**Task details**
Filter the records below, keeping only lines with the string "plus".

**Pixel coordinate grounding data**

[Start of section]

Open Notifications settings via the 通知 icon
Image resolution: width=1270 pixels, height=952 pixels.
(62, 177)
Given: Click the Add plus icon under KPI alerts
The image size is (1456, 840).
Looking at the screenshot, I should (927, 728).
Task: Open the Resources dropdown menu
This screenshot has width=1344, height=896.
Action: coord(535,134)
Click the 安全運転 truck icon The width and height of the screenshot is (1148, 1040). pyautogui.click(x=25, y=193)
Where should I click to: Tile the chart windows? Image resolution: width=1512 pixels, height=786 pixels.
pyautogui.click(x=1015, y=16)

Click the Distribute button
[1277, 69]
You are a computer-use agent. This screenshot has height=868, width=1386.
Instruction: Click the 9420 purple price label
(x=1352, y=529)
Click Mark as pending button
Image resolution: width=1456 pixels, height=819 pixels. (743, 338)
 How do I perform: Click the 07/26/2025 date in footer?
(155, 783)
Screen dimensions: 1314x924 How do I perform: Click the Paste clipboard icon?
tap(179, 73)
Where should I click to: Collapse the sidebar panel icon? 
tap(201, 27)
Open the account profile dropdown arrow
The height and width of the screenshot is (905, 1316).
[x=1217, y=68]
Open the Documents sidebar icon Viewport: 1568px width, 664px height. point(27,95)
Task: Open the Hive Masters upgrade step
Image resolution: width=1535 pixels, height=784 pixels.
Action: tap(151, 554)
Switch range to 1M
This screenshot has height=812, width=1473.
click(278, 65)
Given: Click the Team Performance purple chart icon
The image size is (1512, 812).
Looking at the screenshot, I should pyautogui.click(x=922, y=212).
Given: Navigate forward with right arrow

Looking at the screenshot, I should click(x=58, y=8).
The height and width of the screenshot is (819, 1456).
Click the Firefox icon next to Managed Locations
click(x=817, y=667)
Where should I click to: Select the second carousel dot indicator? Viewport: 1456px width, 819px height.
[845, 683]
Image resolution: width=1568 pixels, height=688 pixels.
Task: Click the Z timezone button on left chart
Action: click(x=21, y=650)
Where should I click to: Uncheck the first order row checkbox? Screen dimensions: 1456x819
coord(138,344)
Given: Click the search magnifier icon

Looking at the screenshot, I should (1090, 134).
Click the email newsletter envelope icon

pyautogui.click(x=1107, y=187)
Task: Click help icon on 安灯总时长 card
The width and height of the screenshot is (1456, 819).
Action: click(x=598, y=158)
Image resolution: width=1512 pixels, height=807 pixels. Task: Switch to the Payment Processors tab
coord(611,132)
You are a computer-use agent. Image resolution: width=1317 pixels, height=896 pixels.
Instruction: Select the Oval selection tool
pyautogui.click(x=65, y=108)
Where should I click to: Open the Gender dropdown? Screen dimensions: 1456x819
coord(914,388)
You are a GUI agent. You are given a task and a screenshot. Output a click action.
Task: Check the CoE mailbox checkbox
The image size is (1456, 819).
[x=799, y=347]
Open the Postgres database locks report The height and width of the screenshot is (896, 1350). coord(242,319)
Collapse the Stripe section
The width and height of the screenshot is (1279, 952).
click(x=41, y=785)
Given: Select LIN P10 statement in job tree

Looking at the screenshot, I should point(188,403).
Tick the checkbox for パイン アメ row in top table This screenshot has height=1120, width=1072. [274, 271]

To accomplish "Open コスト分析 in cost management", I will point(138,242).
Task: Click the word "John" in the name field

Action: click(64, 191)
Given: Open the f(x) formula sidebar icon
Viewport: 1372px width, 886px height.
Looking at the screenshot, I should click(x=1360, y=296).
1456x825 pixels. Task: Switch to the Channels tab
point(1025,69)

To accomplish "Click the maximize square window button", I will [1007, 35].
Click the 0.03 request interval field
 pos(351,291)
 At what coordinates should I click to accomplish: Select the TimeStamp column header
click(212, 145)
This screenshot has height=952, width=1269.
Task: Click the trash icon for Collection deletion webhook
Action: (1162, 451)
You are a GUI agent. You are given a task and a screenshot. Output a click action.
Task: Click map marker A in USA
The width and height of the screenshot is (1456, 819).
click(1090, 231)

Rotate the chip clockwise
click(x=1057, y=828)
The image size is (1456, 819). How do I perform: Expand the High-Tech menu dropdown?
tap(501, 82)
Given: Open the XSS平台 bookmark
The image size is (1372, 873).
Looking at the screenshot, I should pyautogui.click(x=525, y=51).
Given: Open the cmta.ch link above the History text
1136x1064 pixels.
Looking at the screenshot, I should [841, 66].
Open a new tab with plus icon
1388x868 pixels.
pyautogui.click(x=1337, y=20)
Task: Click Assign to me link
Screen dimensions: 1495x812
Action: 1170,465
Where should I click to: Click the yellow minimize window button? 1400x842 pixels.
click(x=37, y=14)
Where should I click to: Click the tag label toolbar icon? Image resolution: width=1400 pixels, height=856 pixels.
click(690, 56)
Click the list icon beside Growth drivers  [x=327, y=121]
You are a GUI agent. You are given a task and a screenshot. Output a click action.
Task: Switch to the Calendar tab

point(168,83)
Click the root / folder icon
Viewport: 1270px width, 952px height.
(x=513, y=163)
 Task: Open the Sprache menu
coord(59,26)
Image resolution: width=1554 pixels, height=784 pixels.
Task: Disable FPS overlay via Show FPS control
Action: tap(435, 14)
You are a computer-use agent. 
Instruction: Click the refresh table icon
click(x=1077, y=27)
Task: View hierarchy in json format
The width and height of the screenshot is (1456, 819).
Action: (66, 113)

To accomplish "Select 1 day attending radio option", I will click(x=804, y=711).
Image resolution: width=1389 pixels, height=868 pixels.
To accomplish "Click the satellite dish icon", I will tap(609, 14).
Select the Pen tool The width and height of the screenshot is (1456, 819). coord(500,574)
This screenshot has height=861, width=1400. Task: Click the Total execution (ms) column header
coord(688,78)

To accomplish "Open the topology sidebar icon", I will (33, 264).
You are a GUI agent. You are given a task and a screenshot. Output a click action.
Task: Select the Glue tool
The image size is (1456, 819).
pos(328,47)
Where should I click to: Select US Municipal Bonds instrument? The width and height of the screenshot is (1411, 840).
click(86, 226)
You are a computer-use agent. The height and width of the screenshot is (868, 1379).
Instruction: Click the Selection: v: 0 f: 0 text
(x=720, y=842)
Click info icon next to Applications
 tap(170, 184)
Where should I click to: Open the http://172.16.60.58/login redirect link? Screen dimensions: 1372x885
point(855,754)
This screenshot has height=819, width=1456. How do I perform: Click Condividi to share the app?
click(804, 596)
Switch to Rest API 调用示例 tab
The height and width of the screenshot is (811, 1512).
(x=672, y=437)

[End of section]

**Exercise output**
Given: Click the Add plus icon under KPI alerts
Open a new tab with plus icon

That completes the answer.